╭─ Data for processing

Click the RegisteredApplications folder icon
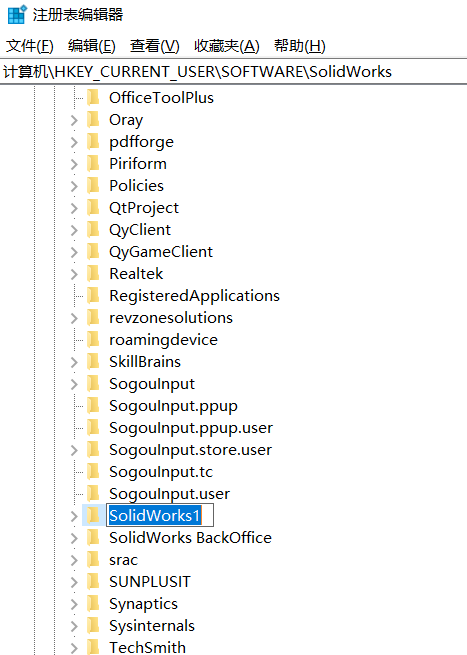The width and height of the screenshot is (467, 655). click(93, 296)
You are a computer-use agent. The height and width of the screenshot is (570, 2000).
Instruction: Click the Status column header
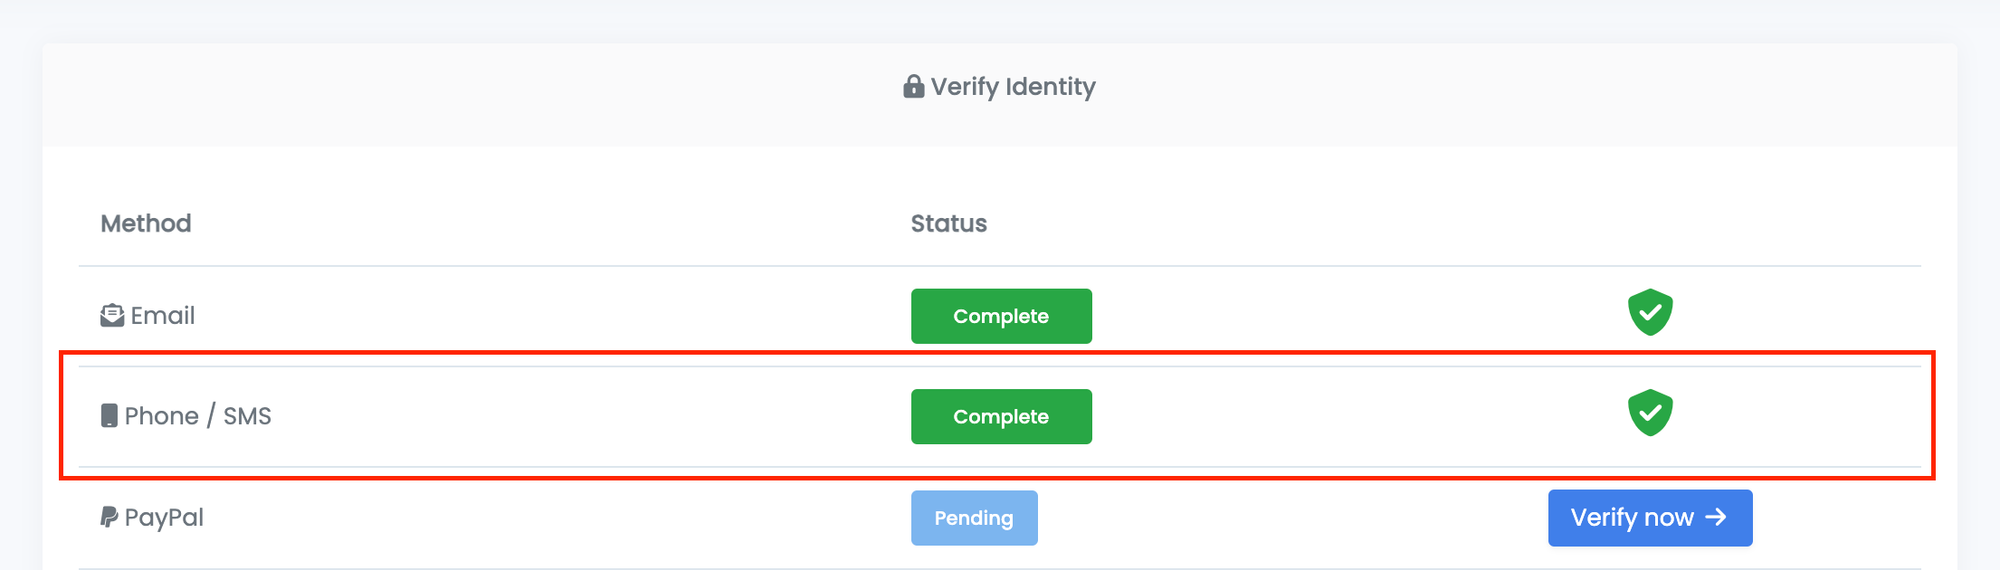pos(949,223)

╰─

[Required action]: Repeat the records word for word, skipping pictures.

[Solution for this exercise]:
Click the RegisteredApplications folder icon
The width and height of the screenshot is (467, 655). click(93, 296)
You are a computer-use agent. The height and width of the screenshot is (570, 2000).
Instruction: Click the Status column header
pos(949,223)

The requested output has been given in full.